We can now plot the UK’s Maths scores showing the upper and lower natural process limits – the limits of the variation you’d expect to see as a result of common causes.

pisa-fig-4Fig 4: UK Maths scores showing upper and lower natural process limits

What Fig 4 shows is that the UK’s 2000 Maths score falls just outside the upper natural process limit, so even if the OECD hadn’t told us it was an anomalous result, we’d know that something different happened to the process in that year. You might think this is pretty obvious because there’s such a big difference between the 2000 score and all the others. But what if the score had been just a bit lower?  I put in some other numbers:

score  Xbar  Rbar UCLR UNPL LNPL
529 (actual) 500.4 10.25 33.52 527.67 473.13
520 498.6 8 26.16 519.88 477.32
510 496.6 5.5 17.99 511.23 481.97
500 494.6 3 9.81 502.58 486.62

Table 3: outcomes of alternative scores for year 2000

Table 3 shows if the score had been 520, it would still have been outside the natural process limits, but a score of 510 would have been within them.

pisa-fig-5 Fig 5: UK Maths scores showing upper and lower natural process limits for a year 2000 score of 510

ups, downs and targets

The ups and downs of test results are often viewed as more important than they really are; up two points good, down two points bad – even though a two-point fluctuation might be due to random variation.

The process control model has significant implications for target-setting too. Want to improve your score?  Then you need to work harder or smarter.
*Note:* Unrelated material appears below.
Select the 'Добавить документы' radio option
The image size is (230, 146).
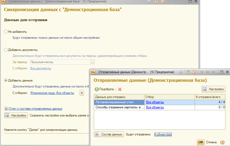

Never mind the fact that students and teachers can work their socks off only to find that their performance is undermined by a crisis in recruiting maths teachers or a whole swathe of schools converting to academies. Working harder or smarter but ignoring natural variation supports what’s been called Ackoff’s proposition – that “almost every problem confronting our society is a result of the fact that our public policy makers are doing the wrong things and are trying to do them righter”.

To get tough on PISA scores we need to get tough on the causes of PISA scores.


Wheeler, DJ (1993).  Understanding variation: The key to managing chaos.  SPC Press Inc, Knoxville, Tennessee.